Dana yang seharusnya diberikan kepada siswa/mahasiswa itu ternyata disalurkan kepada sejumlah perusahaan.
Dalam putusan kasasi yang dijatuhkan oleh Harifin A Tumpa, Rehngena Purba, dan Dirwoto, MA menyatakan bahwa tergugat II harus mengembalikan 75 persen dari total dana yang diterima, yaitu 315 juta dollar Amerika Serikat dan Rp 139 juta.
Angka Rp 139 juta dipermasalahkan oleh Kejagung melalui peninjauan kembali (PK) karena setelah diteliti ternyata hilang tiga angka nol. Angka yang benar adalah Rp 139 miliar.
Pada Agustus 2015, MA mengabulkan PK yang diajukan negara, diwakili kejaksaan.
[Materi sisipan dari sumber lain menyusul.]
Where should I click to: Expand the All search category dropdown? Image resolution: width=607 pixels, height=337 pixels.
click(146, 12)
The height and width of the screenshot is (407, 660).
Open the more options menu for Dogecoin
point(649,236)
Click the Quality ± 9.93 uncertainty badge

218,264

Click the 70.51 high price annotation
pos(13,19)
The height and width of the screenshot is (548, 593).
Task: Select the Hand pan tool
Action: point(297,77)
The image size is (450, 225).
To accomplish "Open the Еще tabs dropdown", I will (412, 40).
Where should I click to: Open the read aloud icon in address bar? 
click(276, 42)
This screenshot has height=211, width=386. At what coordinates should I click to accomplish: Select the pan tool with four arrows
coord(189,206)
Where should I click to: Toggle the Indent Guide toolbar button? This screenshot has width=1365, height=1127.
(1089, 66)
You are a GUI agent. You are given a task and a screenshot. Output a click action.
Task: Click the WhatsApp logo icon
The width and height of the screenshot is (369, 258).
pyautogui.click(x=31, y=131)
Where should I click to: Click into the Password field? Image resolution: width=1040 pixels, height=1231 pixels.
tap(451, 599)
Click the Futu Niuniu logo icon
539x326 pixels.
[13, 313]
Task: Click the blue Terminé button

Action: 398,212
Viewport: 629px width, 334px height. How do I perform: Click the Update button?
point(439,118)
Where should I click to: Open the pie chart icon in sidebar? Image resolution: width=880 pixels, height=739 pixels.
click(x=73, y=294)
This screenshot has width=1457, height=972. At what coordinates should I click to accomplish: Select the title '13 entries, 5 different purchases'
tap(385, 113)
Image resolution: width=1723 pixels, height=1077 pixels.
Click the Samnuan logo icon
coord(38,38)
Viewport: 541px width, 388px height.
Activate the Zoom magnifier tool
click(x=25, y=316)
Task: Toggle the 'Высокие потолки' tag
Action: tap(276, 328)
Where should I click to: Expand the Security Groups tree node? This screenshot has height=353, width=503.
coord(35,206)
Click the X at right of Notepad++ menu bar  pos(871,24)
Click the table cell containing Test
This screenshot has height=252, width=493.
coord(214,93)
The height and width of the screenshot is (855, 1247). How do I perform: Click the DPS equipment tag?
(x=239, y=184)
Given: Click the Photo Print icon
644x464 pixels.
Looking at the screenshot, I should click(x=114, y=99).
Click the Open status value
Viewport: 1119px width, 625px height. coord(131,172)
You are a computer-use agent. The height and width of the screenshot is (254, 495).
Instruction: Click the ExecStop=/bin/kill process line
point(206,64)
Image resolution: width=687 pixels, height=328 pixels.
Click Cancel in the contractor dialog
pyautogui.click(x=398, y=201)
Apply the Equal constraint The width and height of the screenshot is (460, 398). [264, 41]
Dengan demikian, Yayasan Supersemar harus membayar 315 juta dollar AS atau setara Rp 4,25 triliun dan ditambah Rp 139 miliar atau semuanya menjadi Rp 4,389 triliun.
Namun, perlawanan kembali dilakukan pihak Yayasan Supersemar. Gugatan pun diajukan ke PN Jakarta Selatan. Kemudian, pada Juni 2016, PN Jakarta Selatan mengabulkan sebagian gugatan Yayasan Supersemar terkait jumlah uang yang diterima dalam putusan MA.
Pengadilan memutuskan bahwa aset yang patut dieksekusi hanya sekitar Rp 309 miliar hingga Rp 706 miliar.
Tak terima dengan putusan itu, Kejaksaan Agung melayangkan kasasi ke MA pada Juli 2017.
Putusan kasasi tersebut keluar pada 19 Oktober 2017 lalu dengan hasil mengabulkan gugatan Kejaksaan Agung.